Pit firing sequence

Ready to ignite
Pit firing
Still hot

Resources:

Hole dug into ground approximately 3’ x 3’ to be used as a firing chamber, sawdust (course and fine), kindling, newspaper, metal rack (for airflow and to help stop work tumbling), straw, split wood, lighter fluid, soft cloth, stiff brush, washing up liquid, water, beeswax. Bisque ware is pre-treated with oxide washes and powders, dry oxides, baking powder, rock salt, filled with , pine needles, copper wire/mesh, same is taped/tied to exterior of pot

Method:

Make a 3” bed at base level using sawdust, newspaper and kindling. Place wire rack on top, arrange work carefully or tumble stack bearing in mind the positioning of wares, remembering that work will receive little or no smoke if touching the sides of kiln or too tightly packed. This could be used to decorative advantage though. Continue to pack kiln evenly, laying straw and newspaper around the work as you go with a 3” layer of sawdust on top of each layer (fine sawdust for first layer so that it catches more easily when flames reach it, on top of this add another layer of straw and newspaper, followed by 3” of course sawdust. Continue until all work is completely covered to a depth of 3”. Place a layer of newspaper on top followed by a mound of split wood mixed with kindling to help produce an even burn. Spray lighter fluid on woodpile and let it soak for a few minutes, light in several places around the edges and in the middle. Sometimes under windy conditions the fire will go out and have to be relit several times. If the combustible material burns too quickly continue adding to top of mound, the fire should burn for approximately 1.5 hours but the embers will remain hot for several hours, lay a galvanised sheet on top of pit overnight to aid reduction conditions. After about 30 minutes the wood will be mostly grey with a few flames still present but the embers will continue to burn their way through to the bottom layer. The fire will reach temperatures between 600’c – 800’c. Care should be taken when unpacking, as the embers will still be hot so important to douse with water to be safe. Cleaning will accentuate any marks from the smoke and flames. Brush any residue off, rinse in soapy water, leave to dry, buff up with beeswax to add depth.

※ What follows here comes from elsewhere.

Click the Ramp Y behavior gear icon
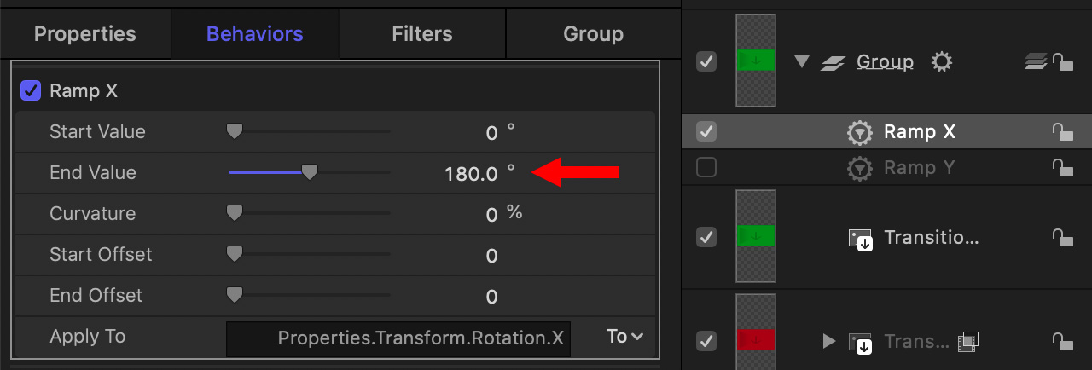 click(x=860, y=168)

*Extra tips – Burnish the surface of work, add oxide washes, sprinkle each layer with black, red iron oxide, copper carbonate, rock salt, baking powder, wrap copper wire, banana skins or mesh around pots to create vapourisation fuming and linear marks.

 

For more images click link to Flickr album below…

Anchovy salt and mussel shells

Or to book a place on next years course click on information link below…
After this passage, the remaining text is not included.